If you do still want to be friends then I think you need to speak to her face to face, or at least over the phone. By "liking" something on your facebook it shows she is still paying attention to what you are doing therefore she obviously cares a little bit. I think you should text her asking to meet at a certain place, or ring her and basically tell her everything you have said on here. So tell her that the reason for ending your "marriage" on facebook was because she hurt you with her comments, and you dont think a she should treat you like that if she is your best friend. Explain to her that you care about her and value her as a friend, and would like to make-up after this fall out but she needs to understand that she has hurt you, and friends should not behave like this to each other. Hopefully when she hears how much you upset her then she will realise the wrong that she did and apologise.

But if you really dont think this friendship is worth saving then it wont be a big deal to forget about her, after all is she always blows up at you and talks to you badly then I guess you might be better off without someone like this in your life. You need positive, happy, caring people around you not nasty, negative and petty people who clearly dont care about you.

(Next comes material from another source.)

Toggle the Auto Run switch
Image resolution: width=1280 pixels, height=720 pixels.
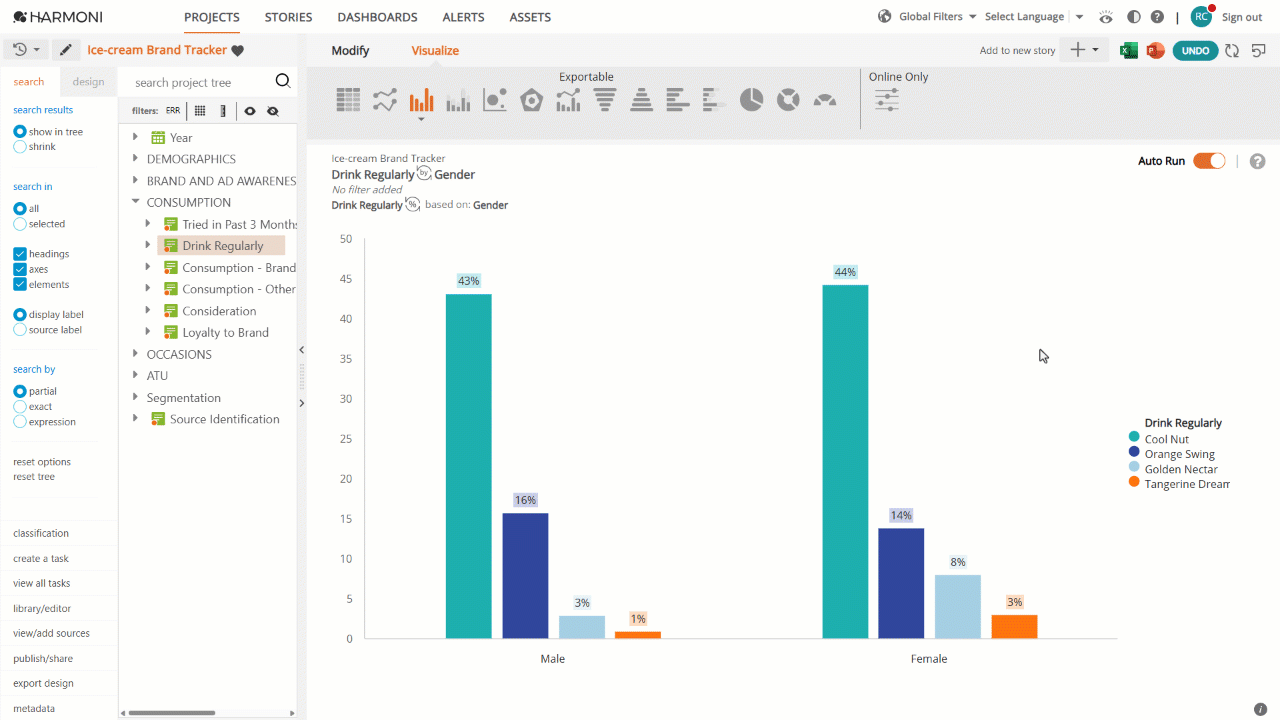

It is all your choice here - you can either forget all about her because after all someone like this is not worth your time, or you can try and patch things up with her if you value her friendship enough to try. But even if you do try and make-up and she still carries on the same way, then it is time to call it a day. She really should be sorry, and if she cant see the pain she has caused then there is no point in being friends with a person like this.

I hope this helps and good luck!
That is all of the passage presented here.